[Start of Passage provided]

Flatiron and the Clojure Case for Small, Fast Analytics

Thesis

Flatiron is a small but revealing Clojure project because it treats performance less as an afterthought and more as a question of representation. Its central claim is simple: if analytical data is stored in the same loose, object-heavy shape that ordinary Clojure programs use for application data, then the JVM is forced to spend too much time chasing pointers, opening maps, boxing values, and rediscovering types. If the same data is stored as typed primitive columns, then a Clojure program can begin to behave more like a compact analytical engine, while still remaining inside the host language and its ordinary workflow.

That makes Flatiron more than another library for group-by and filtering. It is an argument about where the boundary between application code and database code should sit. Instead of asking developers to send data out to SQLite, H2, DuckDB, or a service-backed warehouse, Flatiron offers an in-process columnar table, a SQL-like macro DSL, fast aggregations, stable sorting, simple persistence, and graph algorithms over the same data. The result is not a replacement for full database systems, but a focused tool for a common middle zone: datasets too large for idiomatic sequences of maps, yet too local, transient, or embedded to justify a heavier database architecture.

Key arguments

The first technical idea behind Flatiron is that Clojure’s usual data model is expressive but expensive for analytics. A sequence of maps is pleasant to construct, inspect, transform, and pass around, but every row is a separate object graph. Numeric values are often boxed. Field lookup means map lookup. Iterating through one million rows to sum a single numeric field means walking through one million row containers, even though the computation really wants one contiguous numeric array. That mismatch between logical intent and physical layout is the kind of abstraction tax that becomes invisible at small scale and overwhelming once the row count rises.

Flatiron changes the physical layout. A table is a schema plus a vector of columns, and each column is backed by a Java array matched to its type: long[] for 64-bit integers, double[] for floating point values, byte storage for booleans, and object arrays for keywords and strings. This is the classic columnar move, familiar from analytical systems such as Apache Arrow, ClickHouse, DuckDB, and modern query engines, but Flatiron applies it in a deliberately small Clojure form. The important shift is that operations over one field no longer need to touch the whole row object. A sum over :Qty can run over the :Qty array, with tight loops and unchecked arithmetic, instead of repeatedly entering and leaving generic data structures.

[End of Passage provided]
[Start of Listed entries]

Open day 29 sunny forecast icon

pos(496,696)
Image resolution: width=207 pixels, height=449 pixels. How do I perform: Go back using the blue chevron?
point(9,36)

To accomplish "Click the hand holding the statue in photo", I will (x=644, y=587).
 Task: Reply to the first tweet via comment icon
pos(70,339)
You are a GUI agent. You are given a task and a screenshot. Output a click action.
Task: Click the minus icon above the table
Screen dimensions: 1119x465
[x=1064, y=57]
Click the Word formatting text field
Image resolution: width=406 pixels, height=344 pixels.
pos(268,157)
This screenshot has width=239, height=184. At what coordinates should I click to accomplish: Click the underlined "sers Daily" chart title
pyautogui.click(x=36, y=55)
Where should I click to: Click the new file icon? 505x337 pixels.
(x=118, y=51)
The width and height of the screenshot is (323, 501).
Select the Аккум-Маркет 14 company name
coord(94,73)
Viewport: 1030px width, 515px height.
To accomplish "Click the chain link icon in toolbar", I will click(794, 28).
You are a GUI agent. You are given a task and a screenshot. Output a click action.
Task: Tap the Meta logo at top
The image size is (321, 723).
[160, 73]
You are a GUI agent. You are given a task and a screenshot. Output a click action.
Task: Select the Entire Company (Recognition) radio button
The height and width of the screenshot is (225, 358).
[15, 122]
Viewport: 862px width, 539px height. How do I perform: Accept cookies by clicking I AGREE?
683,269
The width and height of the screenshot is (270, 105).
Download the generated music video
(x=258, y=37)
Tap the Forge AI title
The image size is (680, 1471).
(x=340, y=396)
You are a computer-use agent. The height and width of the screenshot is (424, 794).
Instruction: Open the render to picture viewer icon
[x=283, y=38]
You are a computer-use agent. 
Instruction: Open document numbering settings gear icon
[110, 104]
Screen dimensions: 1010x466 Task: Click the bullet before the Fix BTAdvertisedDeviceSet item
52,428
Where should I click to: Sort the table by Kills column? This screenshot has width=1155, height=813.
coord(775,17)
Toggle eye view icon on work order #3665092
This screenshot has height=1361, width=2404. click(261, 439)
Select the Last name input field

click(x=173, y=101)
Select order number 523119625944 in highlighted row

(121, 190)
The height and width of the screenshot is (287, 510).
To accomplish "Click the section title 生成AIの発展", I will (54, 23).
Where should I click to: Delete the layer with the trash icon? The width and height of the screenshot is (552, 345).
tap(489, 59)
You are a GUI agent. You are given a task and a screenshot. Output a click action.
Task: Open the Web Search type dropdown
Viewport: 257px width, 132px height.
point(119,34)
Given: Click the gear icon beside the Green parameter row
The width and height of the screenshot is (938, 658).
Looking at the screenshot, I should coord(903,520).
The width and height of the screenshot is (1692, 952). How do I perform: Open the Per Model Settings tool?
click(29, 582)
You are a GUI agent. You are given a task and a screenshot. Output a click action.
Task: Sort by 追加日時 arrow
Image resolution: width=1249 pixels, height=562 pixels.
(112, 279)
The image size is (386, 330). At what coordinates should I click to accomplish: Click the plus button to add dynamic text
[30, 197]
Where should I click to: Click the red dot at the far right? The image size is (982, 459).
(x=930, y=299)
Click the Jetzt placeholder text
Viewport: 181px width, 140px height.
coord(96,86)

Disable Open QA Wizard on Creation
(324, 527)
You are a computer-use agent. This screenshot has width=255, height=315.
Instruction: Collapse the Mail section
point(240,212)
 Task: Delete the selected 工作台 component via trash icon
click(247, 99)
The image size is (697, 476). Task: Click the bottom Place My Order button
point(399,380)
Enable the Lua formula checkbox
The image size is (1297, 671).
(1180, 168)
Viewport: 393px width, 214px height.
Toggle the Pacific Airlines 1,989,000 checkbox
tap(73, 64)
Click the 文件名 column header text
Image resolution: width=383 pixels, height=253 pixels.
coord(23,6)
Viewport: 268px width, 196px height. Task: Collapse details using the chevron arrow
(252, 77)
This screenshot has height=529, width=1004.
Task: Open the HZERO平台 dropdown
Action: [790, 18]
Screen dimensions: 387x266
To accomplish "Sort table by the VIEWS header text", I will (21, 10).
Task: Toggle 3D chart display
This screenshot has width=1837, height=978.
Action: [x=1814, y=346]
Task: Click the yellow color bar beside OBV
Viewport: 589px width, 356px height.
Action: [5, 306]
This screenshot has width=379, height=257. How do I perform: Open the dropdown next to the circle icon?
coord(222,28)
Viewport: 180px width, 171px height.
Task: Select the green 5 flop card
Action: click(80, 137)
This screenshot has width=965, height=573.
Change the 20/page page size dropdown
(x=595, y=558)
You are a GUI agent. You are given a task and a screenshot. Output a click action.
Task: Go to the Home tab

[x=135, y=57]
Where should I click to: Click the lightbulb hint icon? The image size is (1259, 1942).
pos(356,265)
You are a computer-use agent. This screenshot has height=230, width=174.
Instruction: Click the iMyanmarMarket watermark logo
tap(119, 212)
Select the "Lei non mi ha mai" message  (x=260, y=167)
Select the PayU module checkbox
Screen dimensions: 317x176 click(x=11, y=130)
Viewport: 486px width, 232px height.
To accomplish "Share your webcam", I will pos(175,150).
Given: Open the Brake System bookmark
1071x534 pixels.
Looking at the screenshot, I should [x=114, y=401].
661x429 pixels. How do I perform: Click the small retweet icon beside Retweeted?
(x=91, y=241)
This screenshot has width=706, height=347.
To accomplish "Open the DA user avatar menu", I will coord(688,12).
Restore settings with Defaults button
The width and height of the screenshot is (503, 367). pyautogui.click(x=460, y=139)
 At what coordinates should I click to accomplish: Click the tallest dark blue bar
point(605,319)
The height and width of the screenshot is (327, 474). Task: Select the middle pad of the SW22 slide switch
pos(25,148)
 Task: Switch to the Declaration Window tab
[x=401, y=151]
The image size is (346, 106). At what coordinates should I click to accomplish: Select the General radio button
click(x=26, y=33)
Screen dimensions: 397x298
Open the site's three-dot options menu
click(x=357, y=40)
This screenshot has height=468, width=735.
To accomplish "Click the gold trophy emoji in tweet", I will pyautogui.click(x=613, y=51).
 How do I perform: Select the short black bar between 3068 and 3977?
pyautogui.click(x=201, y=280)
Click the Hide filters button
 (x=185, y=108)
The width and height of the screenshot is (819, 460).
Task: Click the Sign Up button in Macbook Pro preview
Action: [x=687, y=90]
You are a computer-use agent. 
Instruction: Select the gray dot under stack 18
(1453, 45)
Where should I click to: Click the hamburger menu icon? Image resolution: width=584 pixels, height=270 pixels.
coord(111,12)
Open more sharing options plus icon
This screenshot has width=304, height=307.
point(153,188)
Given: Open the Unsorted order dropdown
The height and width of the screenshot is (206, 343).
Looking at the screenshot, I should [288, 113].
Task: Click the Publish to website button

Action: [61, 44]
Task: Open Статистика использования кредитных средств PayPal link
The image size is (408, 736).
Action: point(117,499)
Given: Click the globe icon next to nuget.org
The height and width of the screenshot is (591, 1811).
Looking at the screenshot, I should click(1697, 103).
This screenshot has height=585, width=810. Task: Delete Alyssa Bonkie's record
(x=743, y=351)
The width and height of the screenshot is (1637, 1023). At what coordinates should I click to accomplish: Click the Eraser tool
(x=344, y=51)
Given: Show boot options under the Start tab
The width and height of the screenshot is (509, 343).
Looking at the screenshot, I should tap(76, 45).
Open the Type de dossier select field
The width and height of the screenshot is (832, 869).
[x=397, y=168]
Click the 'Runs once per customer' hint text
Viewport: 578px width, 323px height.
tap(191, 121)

[End of Listed entries]

• _Exercise requirements_
• a. In the Flatiron passage, what Java array type backs columns of 64-bit integers?
• b. For each statement, say whether the Flatiron passage agrees with it, and quote the words that decide it. (i) Flatiron is offered as a replacement for full database systems. (ii) Flatiron stores booleans using byte storage. (iii) Flatiron provides graph algorithms that operate over the same data.
• c. Pick up the Flatiron passage after its final sentence and keep writing.
The records have no connection to the Flatiron passage.

• _Answers by task_
• a. long[]

• b.
(i) No: "The result is not a replacement for full database systems"
(ii) Yes: "byte storage for booleans"
(iii) Yes: "and graph algorithms over the same data"

• c.
The second idea is that Flatiron preserves some of Clojure’s compositional style without turning query execution into runtime string parsing. Its DSL, exposed through functions and macros such as select, where, sum, avg, count, and pivot, compiles into direct function calls. A query like filtering trades where quantity exceeds a threshold and then grouping by symbol is written in a shape that resembles SQL, but it is not sent through a SQL parser. It becomes Clojure code that dispatches once on column types and then loops over primitive storage. This matters because macro expansion lets Flatiron keep a pleasant surface without paying the cost of interpreting a query language at runtime.

The morsel engine is where this design becomes more concrete. Flatiron processes element-wise operations in batches of 1024 rows, using a source that pulls chunks through type-specialized operations. The purpose of the batch is to amortize dispatch: decide what operation is happening, then apply it across a block of primitive values. This is related to the broader vectorized execution tradition in analytical databases, where work is divided into cache-friendly chunks rather than interpreted row by row. A row-oriented executor repeatedly asks, for each row, what needs to happen next. A vectorized or morsel-oriented executor asks once for a block, then lets the CPU do repetitive work with fewer interruptions.

The design is especially visible in aggregation. Flatiron’s sum, count, avg, min, and max are single-pass reductions that skip nulls and run over backing arrays. Nulls are represented through sentinels rather than boxed nullable values, which avoids another layer of indirection. Filtering builds boolean masks, and group-by can accept a mask directly through lower-level APIs, allowing filter-then-aggregate pipelines to avoid materializing an intermediate table. That is a small implementation detail with a larger philosophical point: performance often comes from refusing to create unnecessary intermediate objects in the first place.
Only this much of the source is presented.